A pro like Brendan Grace knew never to explain his jokes, but right at the start of Brendan Grace: Thanks for the Memories (RTÉ One, Monday, 9.35pm), he seems compelled to explain his title.
It is a striking intercession, because he does so from his hospital bed in Galway, where he would die three days after filming had finished. “Hiya folks,” he says, making it clear that he is not composing his own eulogy, “this is Brendan Grace here, not as well as I usually am.” The documentary he set out to make, before discovering his cancer, is dedicated to people with dementia, he tells us; hence the title. “I’d like to be here when it’s over,” he says. “But I don’t have to be in better condition, you have to.”
It’s hard to say if producer and director Brian Reddin’s three-part documentary changed tack when Grace became ill, because the entertainer’s plans for a concert in the Olympia Theatre this summer already had the shape of a career retrospective.
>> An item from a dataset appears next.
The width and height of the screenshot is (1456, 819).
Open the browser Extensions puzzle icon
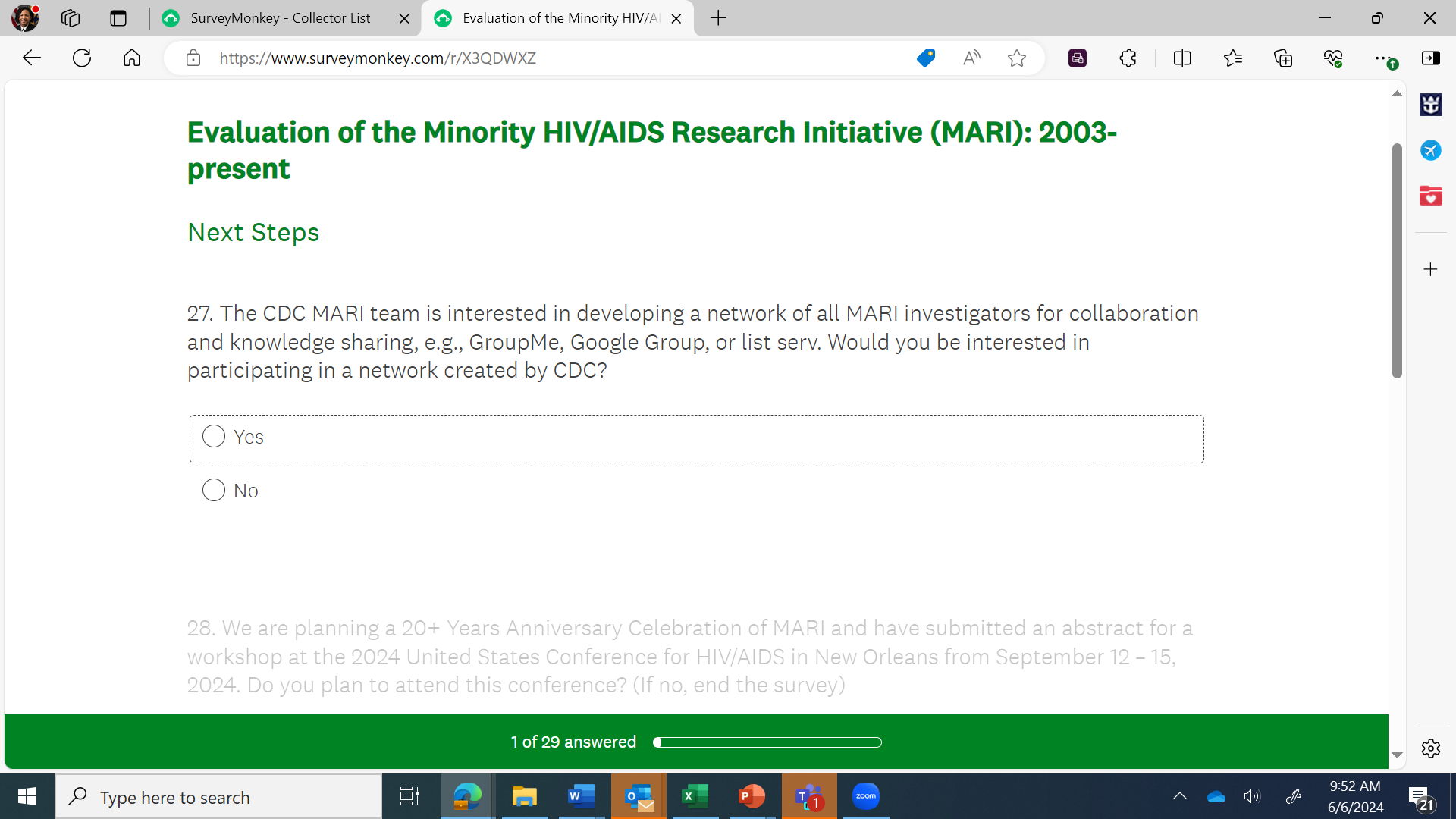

The song he recorded with the Forget Me Nots, an uplifting dementia-inclusive community choir, was The Dutchman, a tender ballad freighted with one man’s fading memory and one woman’s stoic support. It’s poignant to see archive footage of Grace as a much younger performer, singing the lines, “Long ago I used to be a young man/ And dear Margaret remembers that for me.”
Here, Grace is inclined to remember deep-rooted relationships, approaching former collaborators Sandy Kelly, Foster and Allen, and, more surprisingly, Lisa Lambe, who performed on his variety show as a child.
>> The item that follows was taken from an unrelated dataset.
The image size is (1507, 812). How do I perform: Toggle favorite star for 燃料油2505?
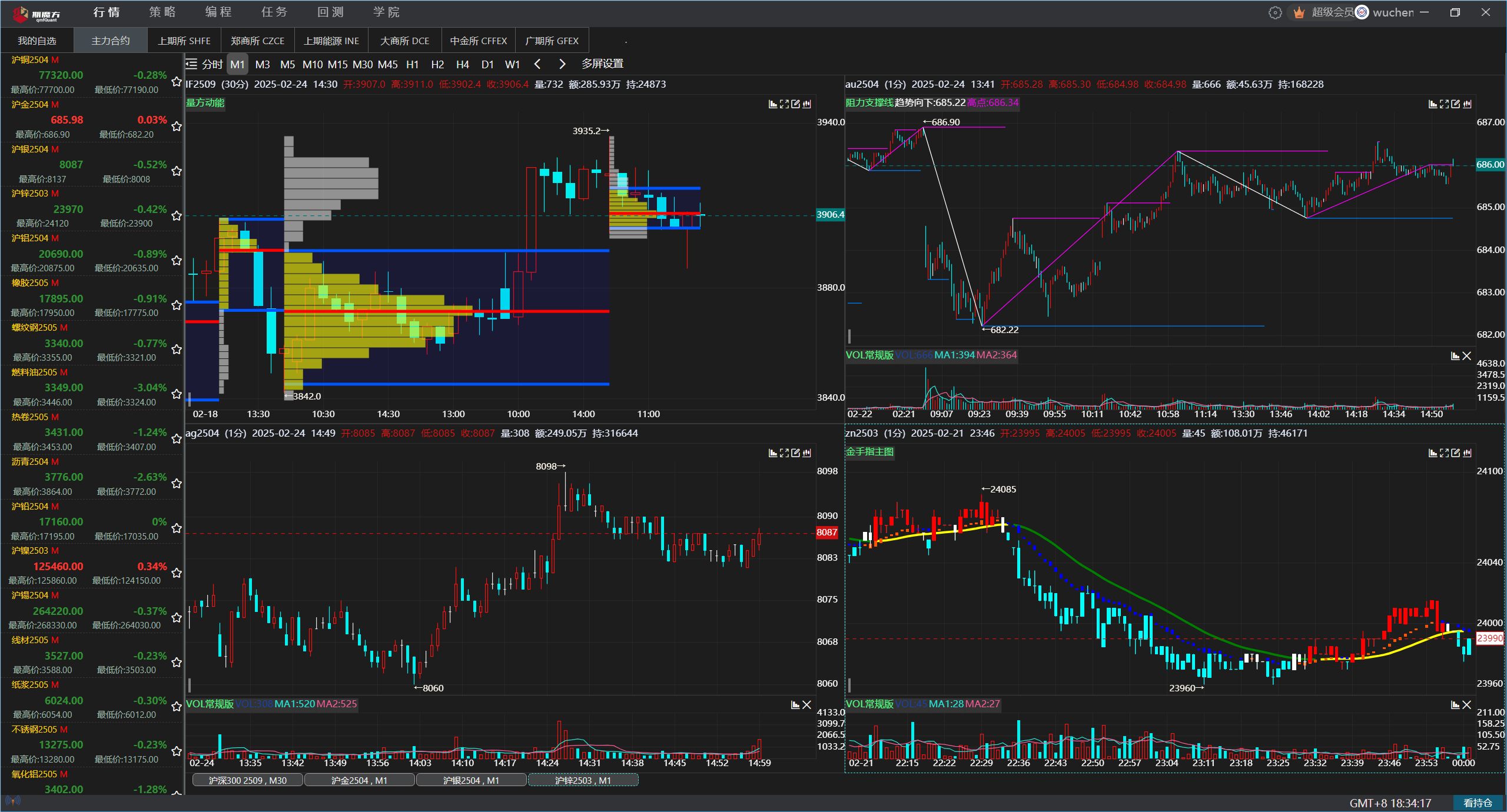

Perhaps all footage has become more precious since his passing, but the film includes each of Grace's approaches; if anyone minds being asked on camera if they will participate in his concert they don't show it. Grace is unapologetically sentimental in his outlook to a point. "It's great, nostalgic, there won't be a dry eye in the house," he tells Tony Allen and Mick Foster, before reaching for something to cut the treacle. "You can f**k off now."
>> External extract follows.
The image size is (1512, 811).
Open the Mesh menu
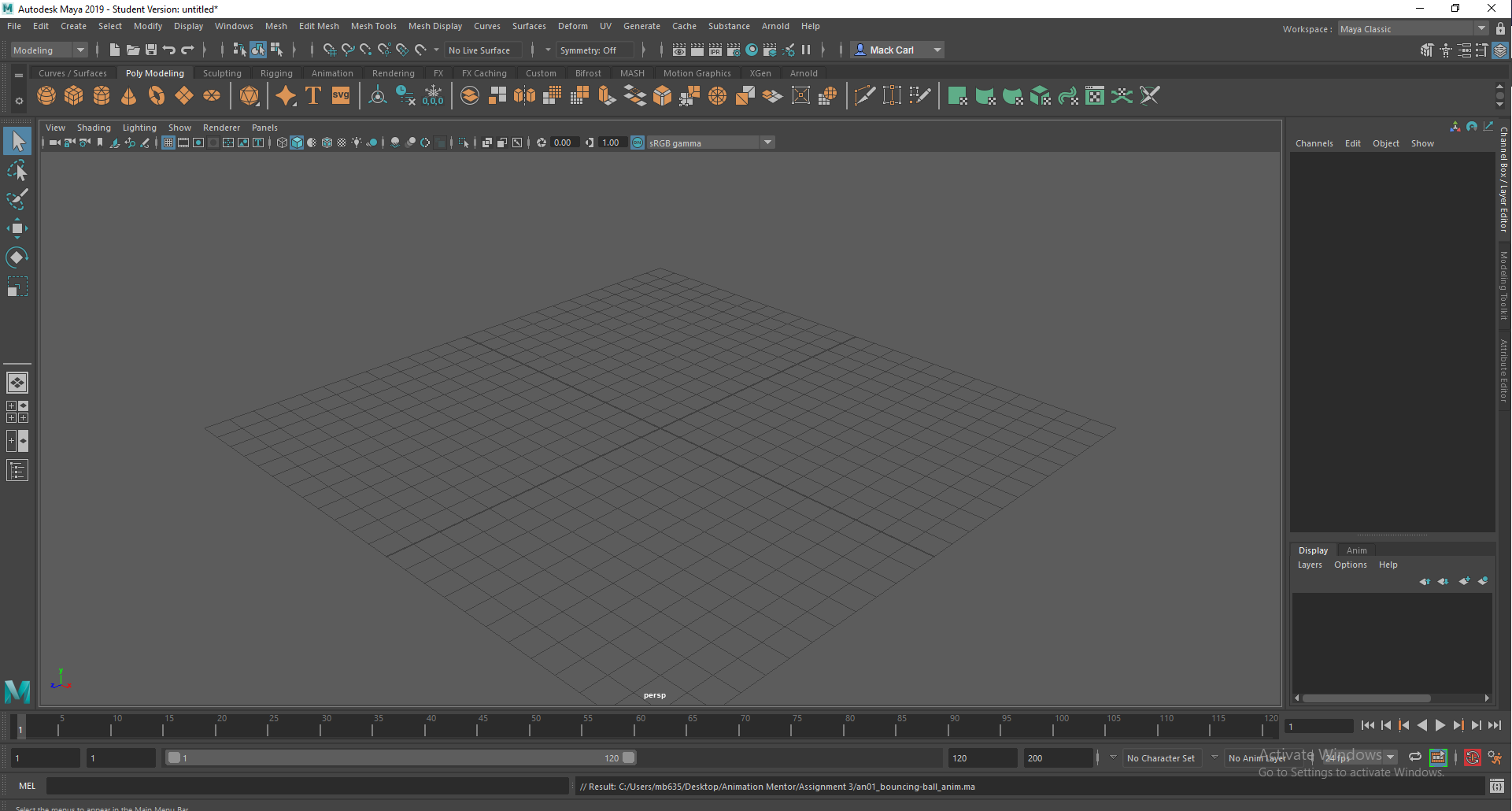pyautogui.click(x=276, y=26)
The documentary folds in snapshots of the Forget Me Not choir itself, interviewing its founding figures and present members who find community and succour in its songs. Take Carmel Murphy, endearingly more interested in its capacity for devilment than harmony: "I haven't got a singing voice," she confesses. "The rest of the family got my share." Sometime later in the programme we hear from her son that Carmel died.
Such moments are poignant reminders to appreciate what you have when you can. Grace, the professional rascal, seems aware of it too. For all the “take-my-wife” thrust of his henpecked humour, a nostalgic throwback itself, his relationship with Eileen is unswervingly affectionate, a model of support.
And, when thoughts of mortality arise, unprompted, he mingles his belief in the project with gratitude for a blessed life. “I think this is going to hammer home the importance to people of dementia,” he tells the camera. “Life has been very good to me, my family life has been great – did you ask me that question, no?” Fortuitously for the documentary, he continues nonetheless. “You don’t hear people say, ‘I’m content’,” he reasons. “I’m content. Thank god.”